Dans le monde sans en être

Huit mois à la rencontre des minorités chrétiennes d’Asie (interview d’Anne Briant)

Lauréate de la Bourse de l’Aventure Chrétienne, Anne Briant est partie pendant huit mois à la rencontre des communautés isolées d’Asie : Vietnam, Cambodge, Laos, Thaïlande, Birmanie, Inde, Chine et Mongolie. Elle présentera son voyage « Ô tour du Mong » le 19 novembre à 20h00 aux Missions Étrangères de Paris (MEP), 128 rue du Bac. En attendant ce rendez-vous, elle se confie aux Cahiers libres.

Anne Briand

La véritable force de l’Église d’Asie réside certainement dans le témoignage d’espérance qu’elle apporte à travers toutes les tribulations vécues.

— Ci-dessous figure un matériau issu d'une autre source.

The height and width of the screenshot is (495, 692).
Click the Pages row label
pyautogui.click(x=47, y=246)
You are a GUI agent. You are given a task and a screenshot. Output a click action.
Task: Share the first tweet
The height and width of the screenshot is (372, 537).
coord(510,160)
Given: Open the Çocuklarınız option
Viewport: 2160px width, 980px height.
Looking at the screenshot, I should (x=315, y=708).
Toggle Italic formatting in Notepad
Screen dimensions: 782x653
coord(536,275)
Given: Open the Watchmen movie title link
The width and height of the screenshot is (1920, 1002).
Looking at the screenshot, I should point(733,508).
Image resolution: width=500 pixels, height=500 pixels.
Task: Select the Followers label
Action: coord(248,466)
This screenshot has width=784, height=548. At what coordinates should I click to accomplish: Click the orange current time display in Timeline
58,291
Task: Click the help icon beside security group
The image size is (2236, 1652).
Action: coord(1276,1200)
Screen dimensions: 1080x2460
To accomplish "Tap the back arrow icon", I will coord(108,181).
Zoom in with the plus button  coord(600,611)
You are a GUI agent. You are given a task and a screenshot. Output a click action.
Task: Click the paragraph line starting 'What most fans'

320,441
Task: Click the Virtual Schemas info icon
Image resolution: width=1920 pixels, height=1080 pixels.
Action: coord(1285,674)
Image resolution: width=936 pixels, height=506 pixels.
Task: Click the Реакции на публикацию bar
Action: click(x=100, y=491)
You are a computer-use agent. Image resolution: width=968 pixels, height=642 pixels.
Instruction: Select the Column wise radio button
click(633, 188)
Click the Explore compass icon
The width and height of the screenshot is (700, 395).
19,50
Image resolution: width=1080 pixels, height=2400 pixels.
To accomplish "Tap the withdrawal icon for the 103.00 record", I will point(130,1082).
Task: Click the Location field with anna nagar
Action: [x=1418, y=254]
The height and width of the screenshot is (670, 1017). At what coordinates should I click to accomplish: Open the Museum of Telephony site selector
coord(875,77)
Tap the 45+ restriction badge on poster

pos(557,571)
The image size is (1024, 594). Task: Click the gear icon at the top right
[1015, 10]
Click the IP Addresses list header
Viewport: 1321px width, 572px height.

Cahiers libres : quel était l’objectif de ton voyage ?

Anne : Je souhaitais partir à la rencontre de communautés chrétiennes d’Asie, souvent minoritaires, qui souffrent d’isolement, voire de persécution, pour témoigner de l’espérance et de la foi de ces peuples. L’objectif était d’abord d’être une simple présence auprès d’eux, de partager des moments de vie avec nos frères chrétiens du bout du monde. Je voulais aussi témoigner de la vie de ces témoins rencontrés sur ma route, ces héros source d’espérance dans de nombreuses régions oubliées. Je souhaitais contribuer à construire le lien de foi entre la France et ces pays, notamment à travers le partenariat avec la paroisse et l’aumônerie de Chinon (37). Ils ont ainsi pu suivre l’aventure et des liens de prières ont pu se nouer. Il s’agissait de découvrir les fruits de la mission d’évangélisation, de sensibiliser à l’histoire missionnaire française.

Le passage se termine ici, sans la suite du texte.